— begin ENTRIES SUPPLIED —

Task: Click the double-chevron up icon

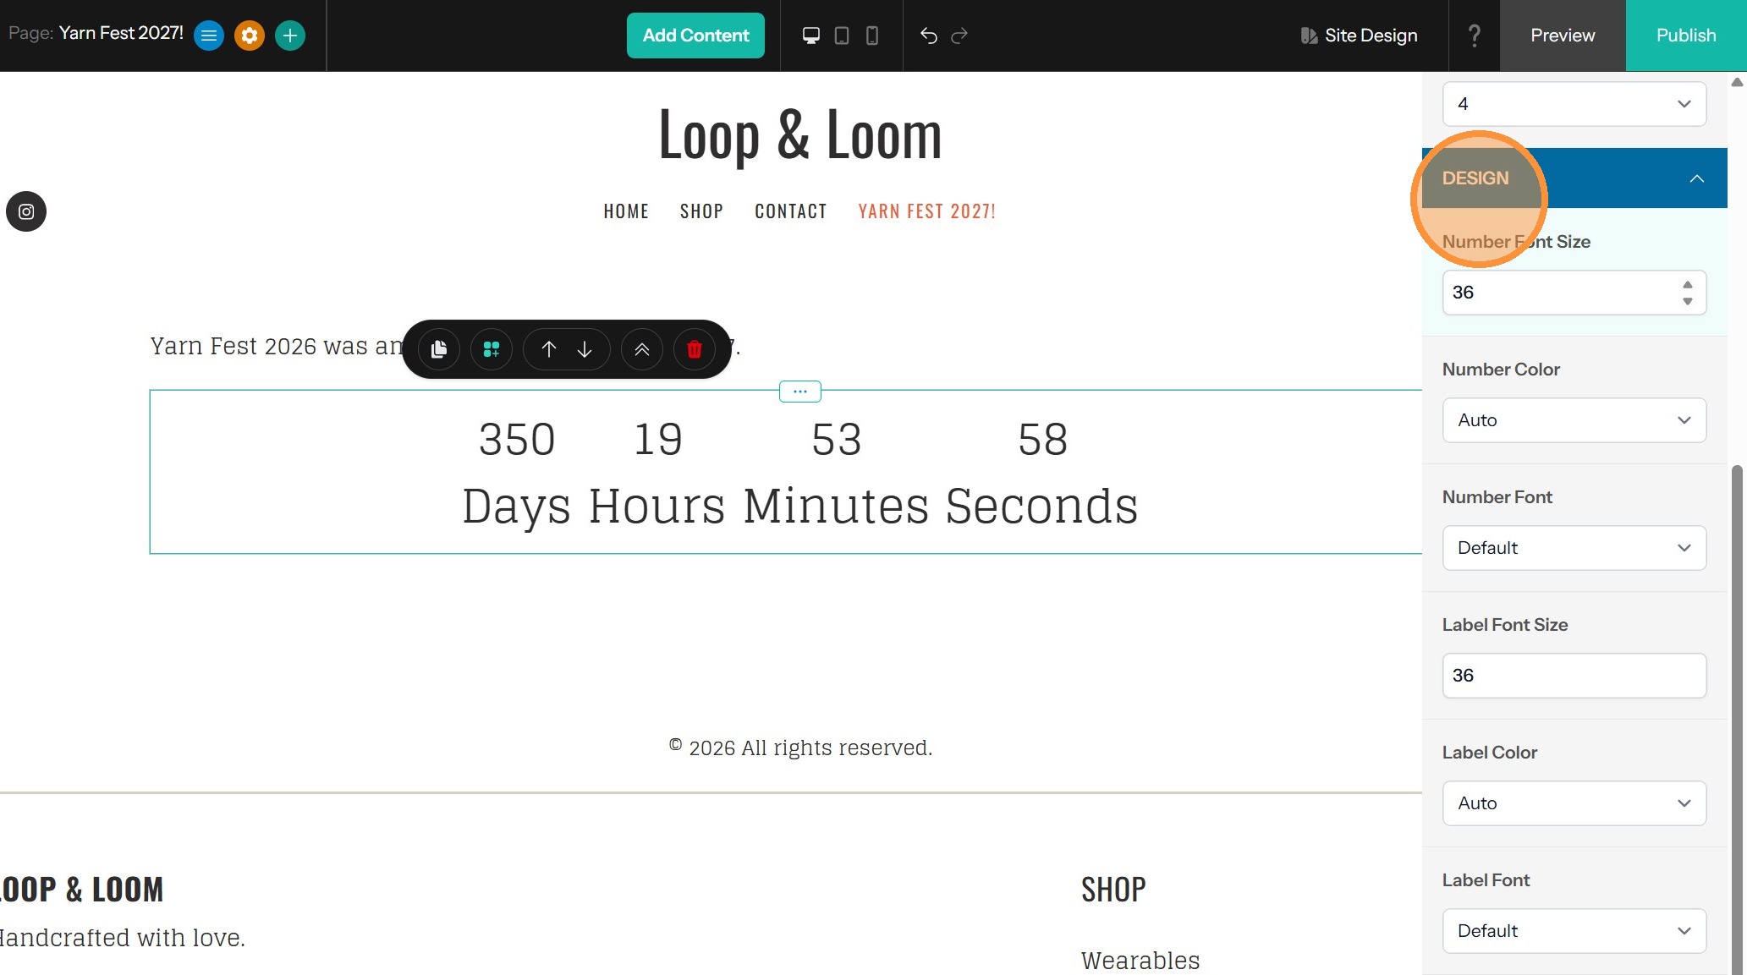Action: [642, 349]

— end ENTRIES SUPPLIED —
— begin ENTRIES SUPPLIED —

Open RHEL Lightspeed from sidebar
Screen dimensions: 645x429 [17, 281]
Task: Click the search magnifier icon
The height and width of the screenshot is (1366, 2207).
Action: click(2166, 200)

— end ENTRIES SUPPLIED —
— begin ENTRIES SUPPLIED —

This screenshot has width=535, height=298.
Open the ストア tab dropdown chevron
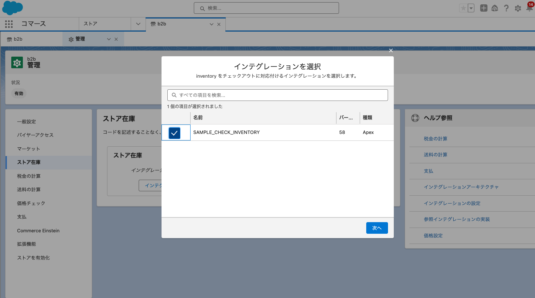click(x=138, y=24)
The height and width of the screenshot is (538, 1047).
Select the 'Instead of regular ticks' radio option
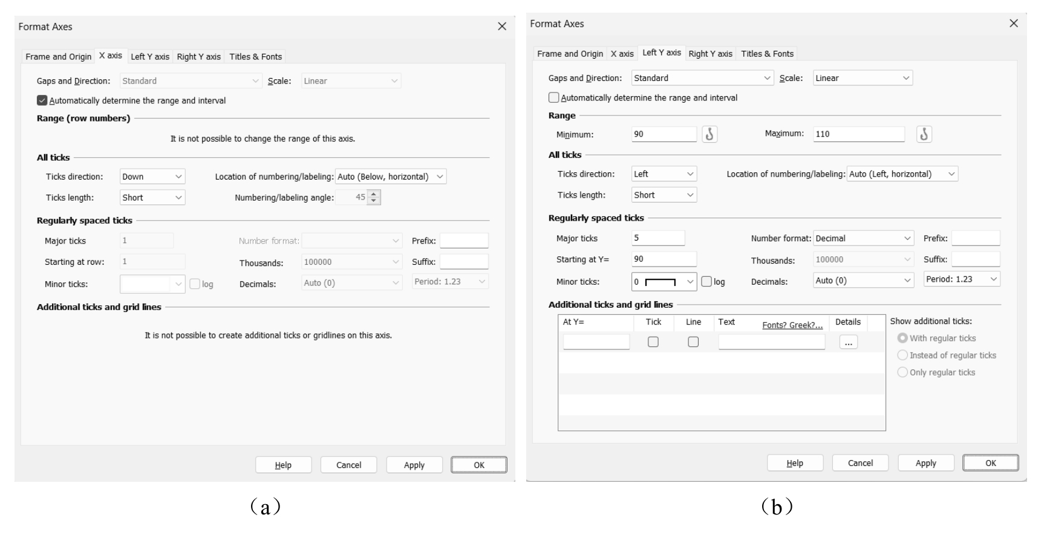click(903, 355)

— end ENTRIES SUPPLIED —

- AIM:
Lay out the items between the lines holding "This screenshot has width=535, height=298." and "click(903, 355)", inclusive, as a two-column CSV headed instruction and location, with one row per item and each value in a single quoted field whose line breaks become spaces. Leave the pictures out.

- EXERCISE RESPONSE:
instruction,location
"This screenshot has width=535, height=298. Open the ストア tab dropdown chevron","click(x=138, y=24)"
"The height and width of the screenshot is (538, 1047). Select the 'Instead of regular ticks' radio option","click(903, 355)"